Nokia 3.4 Long Term Review – 3 Months Later

Okay… so it’s been about three months since I’ve had the Nokia 3.4. Yeah I held on to it and I’ve used it as a secondary device since my initial review, and… I have a few things to say about this device. Before starting this review. I tell you that, if you want to buy the one of the back laptop for gaming or any other work. Please check out this laptop. Let’s get started.

Hello guys, and welcome to another review. A long term review of the Nokia 3.4. It has been about three months using this device and the ride has been okay for the most part, but there have been a few bumps which I’m going to address as we proceed. Let’s start with the pros, that is the things I like about the Nokia 3.4 and why I can recommend it.

The first has to be its price. For about $150, that is 64,500 Nigerian Naira, you get so much value. A modern design with a textured finish that makes for really easy grip. Though I’ve mostly used it with the casing because I wanted to keep it as neat as possible. It packs 4 gigabytes of ram and 64 gigs in storage which is pretty standard at this price point. You can always use an sd card for more storage if you wish. Also having the Snapdragon 460 processor which I’d say has lived up to expectations. Compared to other devices at similar price point, I would say this has done well.

I recently compared the Nokia 3.4 to the just released Samsung Galaxy a12 which is priced a little higher and the Nokia 3.4 had the better processor and fared well in most areas. I’m going to have a link to that video in the description you can check that out. Still on its processing power, for the GPU it has the Adreno 610. In my period of use I have not done much gaming as I am not much of a mobile gamer, but occasionally when I have, it has fared quite well with no heating concerns or lags. However I’ll still say this is not a gaming device.

• **Text and item location entries**

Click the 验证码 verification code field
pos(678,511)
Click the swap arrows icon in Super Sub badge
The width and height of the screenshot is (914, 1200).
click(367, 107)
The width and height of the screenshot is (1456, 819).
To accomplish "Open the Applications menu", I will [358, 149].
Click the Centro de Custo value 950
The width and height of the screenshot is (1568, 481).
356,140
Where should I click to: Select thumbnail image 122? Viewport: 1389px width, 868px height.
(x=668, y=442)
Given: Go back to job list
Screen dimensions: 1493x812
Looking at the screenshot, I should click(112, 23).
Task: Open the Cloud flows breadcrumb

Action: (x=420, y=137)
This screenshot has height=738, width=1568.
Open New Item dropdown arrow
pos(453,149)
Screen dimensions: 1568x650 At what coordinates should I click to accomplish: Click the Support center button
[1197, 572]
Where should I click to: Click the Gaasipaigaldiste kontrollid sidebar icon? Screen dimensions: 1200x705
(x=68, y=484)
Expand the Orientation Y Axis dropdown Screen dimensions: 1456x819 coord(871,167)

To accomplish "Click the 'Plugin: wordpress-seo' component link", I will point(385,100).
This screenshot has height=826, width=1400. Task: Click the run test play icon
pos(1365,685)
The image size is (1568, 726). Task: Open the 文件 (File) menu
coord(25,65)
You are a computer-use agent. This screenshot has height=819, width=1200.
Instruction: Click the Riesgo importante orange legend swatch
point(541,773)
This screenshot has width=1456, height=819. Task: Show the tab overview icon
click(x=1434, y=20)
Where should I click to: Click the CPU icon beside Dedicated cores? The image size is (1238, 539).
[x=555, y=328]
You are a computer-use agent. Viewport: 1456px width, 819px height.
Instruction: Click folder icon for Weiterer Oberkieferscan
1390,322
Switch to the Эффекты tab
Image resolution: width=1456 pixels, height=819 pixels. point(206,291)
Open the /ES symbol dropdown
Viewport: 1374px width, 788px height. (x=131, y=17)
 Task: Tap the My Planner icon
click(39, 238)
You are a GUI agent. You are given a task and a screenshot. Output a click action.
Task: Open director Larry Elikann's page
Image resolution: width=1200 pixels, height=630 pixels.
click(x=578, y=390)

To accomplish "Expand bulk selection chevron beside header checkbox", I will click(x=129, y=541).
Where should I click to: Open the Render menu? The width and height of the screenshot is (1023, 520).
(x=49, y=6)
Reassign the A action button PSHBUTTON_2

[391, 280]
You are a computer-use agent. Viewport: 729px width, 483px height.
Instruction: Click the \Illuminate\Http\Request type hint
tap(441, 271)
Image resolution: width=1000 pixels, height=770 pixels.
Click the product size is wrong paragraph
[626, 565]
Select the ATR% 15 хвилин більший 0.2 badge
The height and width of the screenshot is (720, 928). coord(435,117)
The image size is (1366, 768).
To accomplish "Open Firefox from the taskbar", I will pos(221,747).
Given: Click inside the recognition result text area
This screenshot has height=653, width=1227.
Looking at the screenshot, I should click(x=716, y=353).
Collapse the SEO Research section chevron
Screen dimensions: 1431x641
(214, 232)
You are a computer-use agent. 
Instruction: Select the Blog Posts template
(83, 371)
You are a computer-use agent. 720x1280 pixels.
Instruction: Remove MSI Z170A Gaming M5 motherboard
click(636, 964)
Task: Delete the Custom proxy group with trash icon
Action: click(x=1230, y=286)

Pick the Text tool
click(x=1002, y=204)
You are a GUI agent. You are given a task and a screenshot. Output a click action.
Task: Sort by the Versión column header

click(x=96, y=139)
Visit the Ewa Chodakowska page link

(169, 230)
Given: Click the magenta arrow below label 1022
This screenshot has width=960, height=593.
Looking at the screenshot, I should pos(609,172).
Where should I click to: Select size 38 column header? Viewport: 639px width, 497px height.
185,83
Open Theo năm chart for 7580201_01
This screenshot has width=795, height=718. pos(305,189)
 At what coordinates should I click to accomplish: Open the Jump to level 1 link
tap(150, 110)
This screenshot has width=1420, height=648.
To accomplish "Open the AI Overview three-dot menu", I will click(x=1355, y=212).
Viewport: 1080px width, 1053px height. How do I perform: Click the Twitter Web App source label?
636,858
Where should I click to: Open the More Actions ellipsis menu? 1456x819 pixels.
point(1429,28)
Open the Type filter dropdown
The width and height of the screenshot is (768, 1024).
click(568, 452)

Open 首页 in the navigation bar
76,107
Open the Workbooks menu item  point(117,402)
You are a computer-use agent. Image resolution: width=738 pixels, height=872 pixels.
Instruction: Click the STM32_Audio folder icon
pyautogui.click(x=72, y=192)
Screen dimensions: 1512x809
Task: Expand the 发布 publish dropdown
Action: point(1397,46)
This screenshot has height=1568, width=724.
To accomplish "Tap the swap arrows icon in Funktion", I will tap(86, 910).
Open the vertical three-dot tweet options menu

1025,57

• **Exercises**
A: Repeat the Nokia 3.4 review word for word, in full.
B: Reproduce the records from their first line through the line containing "pos(453,149)", inclusive, and give only those lines.

• **Completed exercise**
A:
Nokia 3.4 Long Term Review – 3 Months Later

Okay… so it’s been about three months since I’ve had the Nokia 3.4. Yeah I held on to it and I’ve used it as a secondary device since my initial review, and… I have a few things to say about this device. Before starting this review. I tell you that, if you want to buy the one of the back laptop for gaming or any other work. Please check out this laptop. Let’s get started.

Hello guys, and welcome to another review. A long term review of the Nokia 3.4. It has been about three months using this device and the ride has been okay for the most part, but there have been a few bumps which I’m going to address as we proceed. Let’s start with the pros, that is the things I like about the Nokia 3.4 and why I can recommend it.

The first has to be its price. For about $150, that is 64,500 Nigerian Naira, you get so much value. A modern design with a textured finish that makes for really easy grip. Though I’ve mostly used it with the casing because I wanted to keep it as neat as possible. It packs 4 gigabytes of ram and 64 gigs in storage which is pretty standard at this price point. You can always use an sd card for more storage if you wish. Also having the Snapdragon 460 processor which I’d say has lived up to expectations. Compared to other devices at similar price point, I would say this has done well.

I recently compared the Nokia 3.4 to the just released Samsung Galaxy a12 which is priced a little higher and the Nokia 3.4 had the better processor and fared well in most areas. I’m going to have a link to that video in the description you can check that out. Still on its processing power, for the GPU it has the Adreno 610. In my period of use I have not done much gaming as I am not much of a mobile gamer, but occasionally when I have, it has fared quite well with no heating concerns or lags. However I’ll still say this is not a gaming device.

B:
Click the 验证码 verification code field
pos(678,511)
Click the swap arrows icon in Super Sub badge
The width and height of the screenshot is (914, 1200).
click(367, 107)
The width and height of the screenshot is (1456, 819).
To accomplish "Open the Applications menu", I will [358, 149].
Click the Centro de Custo value 950
The width and height of the screenshot is (1568, 481).
356,140
Where should I click to: Select thumbnail image 122? Viewport: 1389px width, 868px height.
(x=668, y=442)
Given: Go back to job list
Screen dimensions: 1493x812
Looking at the screenshot, I should click(112, 23).
Task: Open the Cloud flows breadcrumb

Action: (x=420, y=137)
This screenshot has height=738, width=1568.
Open New Item dropdown arrow
pos(453,149)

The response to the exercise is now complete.